#### Task requirements:
From the material below, extract every line that contains the word "product".

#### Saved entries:
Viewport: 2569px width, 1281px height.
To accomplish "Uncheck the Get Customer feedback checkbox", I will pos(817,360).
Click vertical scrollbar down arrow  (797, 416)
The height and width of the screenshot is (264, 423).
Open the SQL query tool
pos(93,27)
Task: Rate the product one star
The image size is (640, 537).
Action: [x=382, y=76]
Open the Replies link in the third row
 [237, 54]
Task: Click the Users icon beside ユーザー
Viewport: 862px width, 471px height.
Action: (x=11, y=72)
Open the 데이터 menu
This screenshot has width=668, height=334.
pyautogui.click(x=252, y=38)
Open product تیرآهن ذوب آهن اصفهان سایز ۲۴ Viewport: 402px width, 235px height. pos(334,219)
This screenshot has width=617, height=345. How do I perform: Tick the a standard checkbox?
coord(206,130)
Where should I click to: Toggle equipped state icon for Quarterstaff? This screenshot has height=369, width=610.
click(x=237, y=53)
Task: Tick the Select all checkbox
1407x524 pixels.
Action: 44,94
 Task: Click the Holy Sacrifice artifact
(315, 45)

#### Task answer:
Task: Rate the product one star
Open product تیرآهن ذوب آهن اصفهان سایز ۲۴ Viewport: 402px width, 235px height. pos(334,219)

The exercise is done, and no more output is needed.